[Opening Stored data section]

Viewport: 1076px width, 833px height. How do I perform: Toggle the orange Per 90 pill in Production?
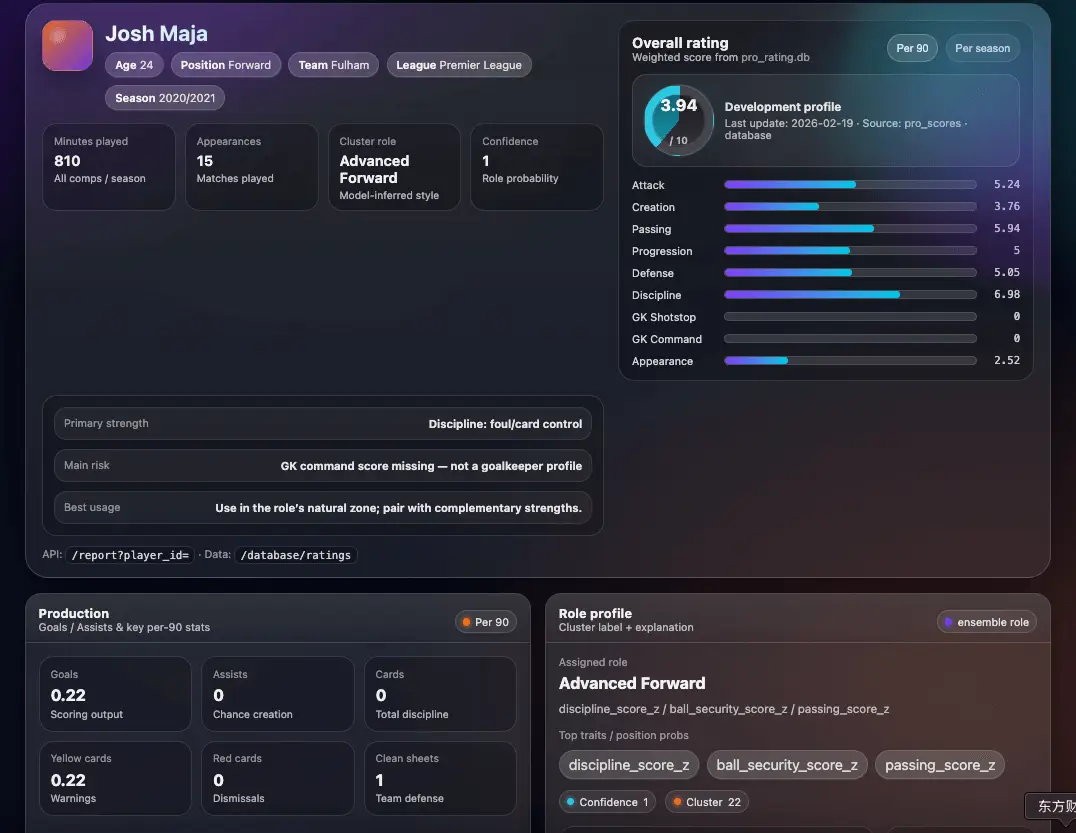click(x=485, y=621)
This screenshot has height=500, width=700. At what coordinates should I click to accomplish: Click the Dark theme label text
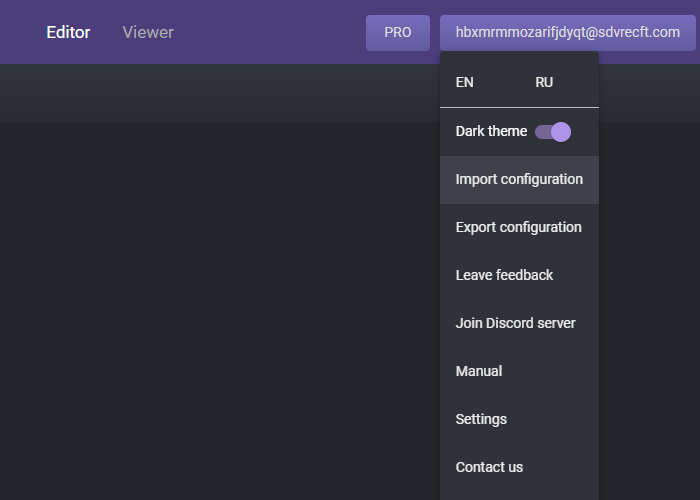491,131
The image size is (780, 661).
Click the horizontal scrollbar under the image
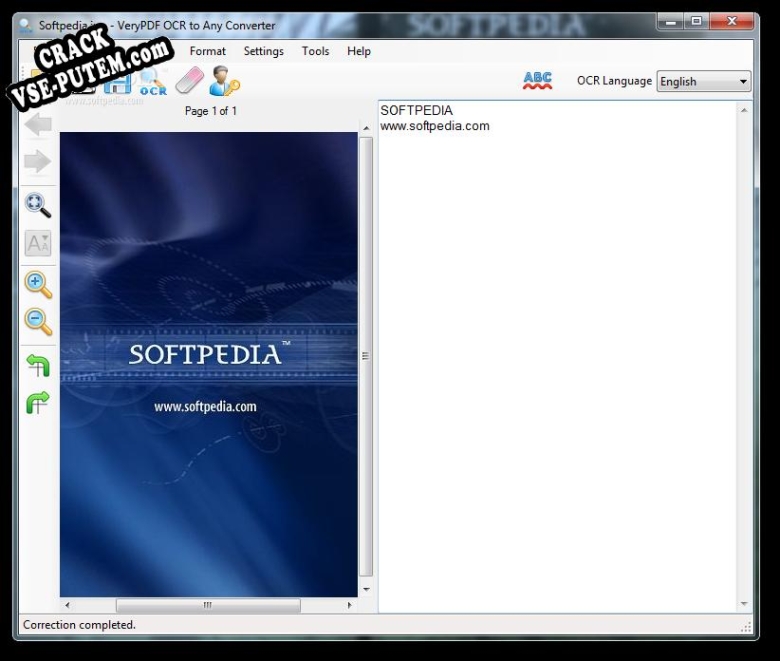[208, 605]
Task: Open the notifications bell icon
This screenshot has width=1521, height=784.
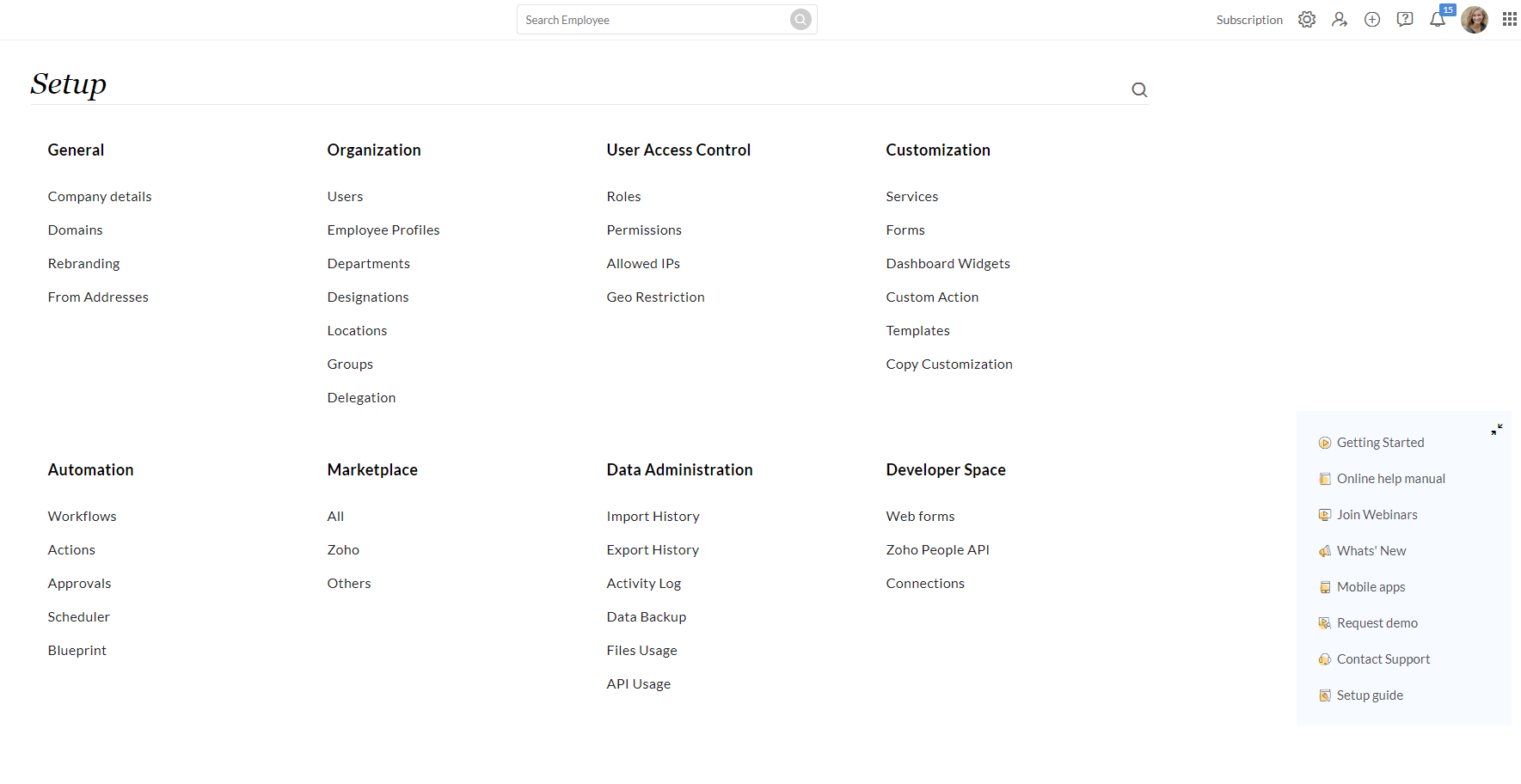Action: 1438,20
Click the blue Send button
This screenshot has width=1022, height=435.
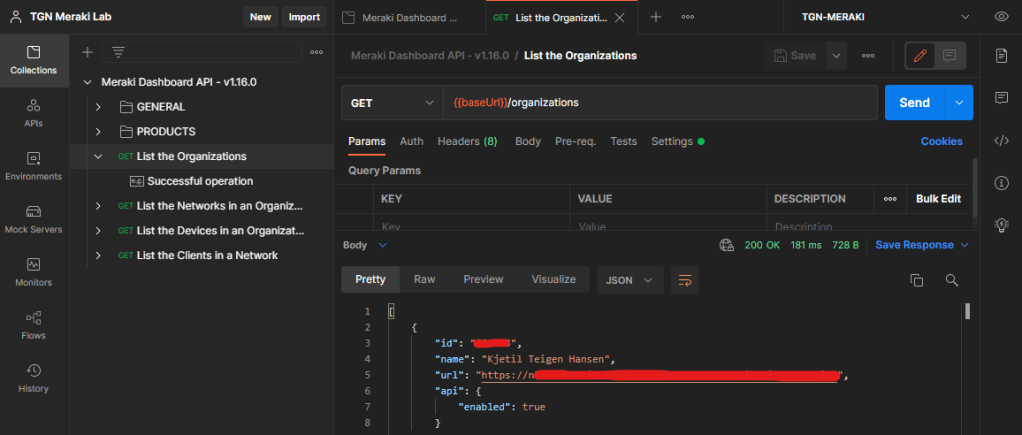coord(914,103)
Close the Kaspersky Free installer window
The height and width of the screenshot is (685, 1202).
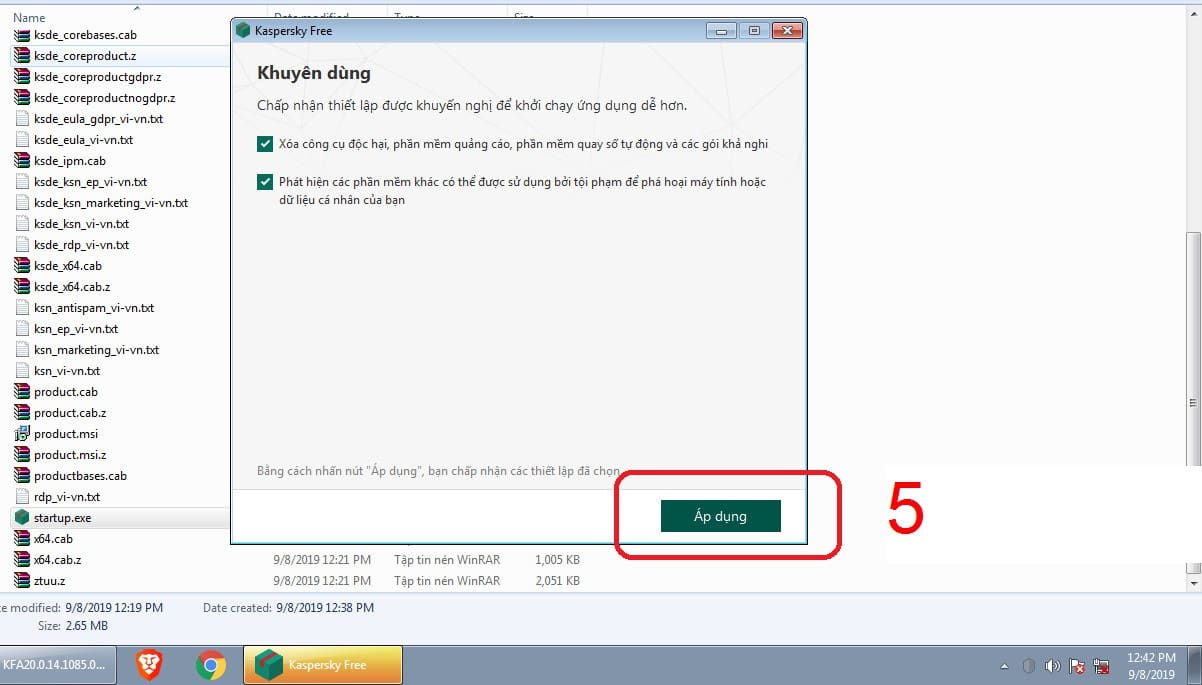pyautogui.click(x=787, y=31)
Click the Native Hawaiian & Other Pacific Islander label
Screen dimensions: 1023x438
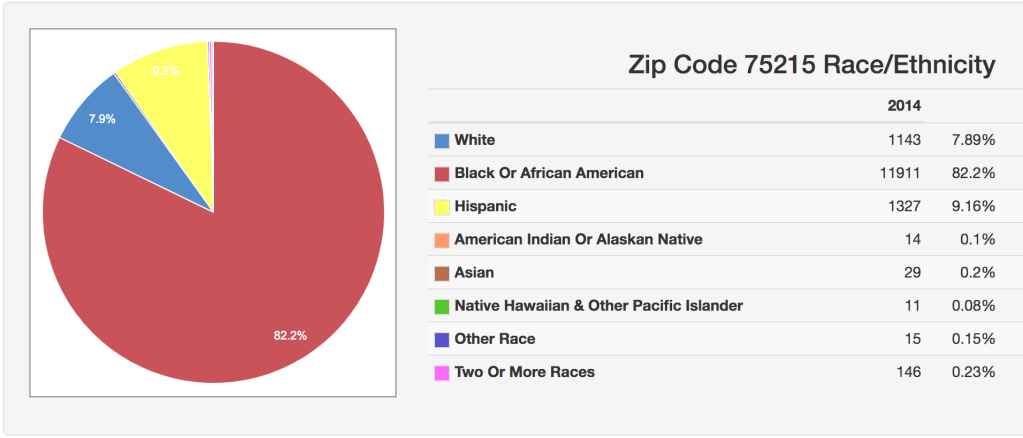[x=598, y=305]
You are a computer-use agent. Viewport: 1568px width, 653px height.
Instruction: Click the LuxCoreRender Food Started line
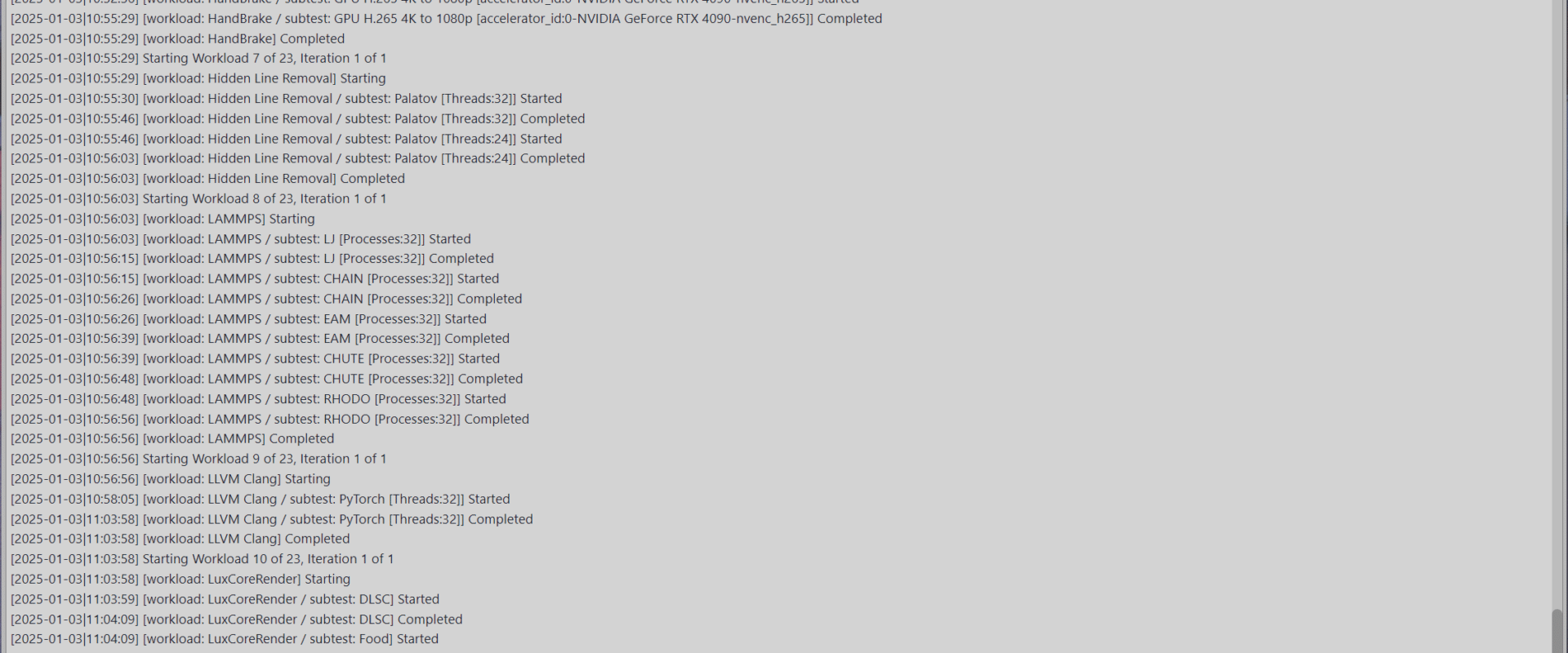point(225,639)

[Closing Stored data section]

Although the records above contain pictures, the copy should not; retype exactly the lines from the one containing "This screenshot has width=1022, height=435." through the one containing "You are a computer-use".

Result below:
This screenshot has width=1022, height=435.
coord(914,103)
Close the Kaspersky Free installer window
The height and width of the screenshot is (685, 1202).
pyautogui.click(x=787, y=31)
Click the Native Hawaiian & Other Pacific Islander label
Screen dimensions: 1023x438
[x=598, y=305]
You are a computer-use agent. Viewport: 1568px width, 653px height.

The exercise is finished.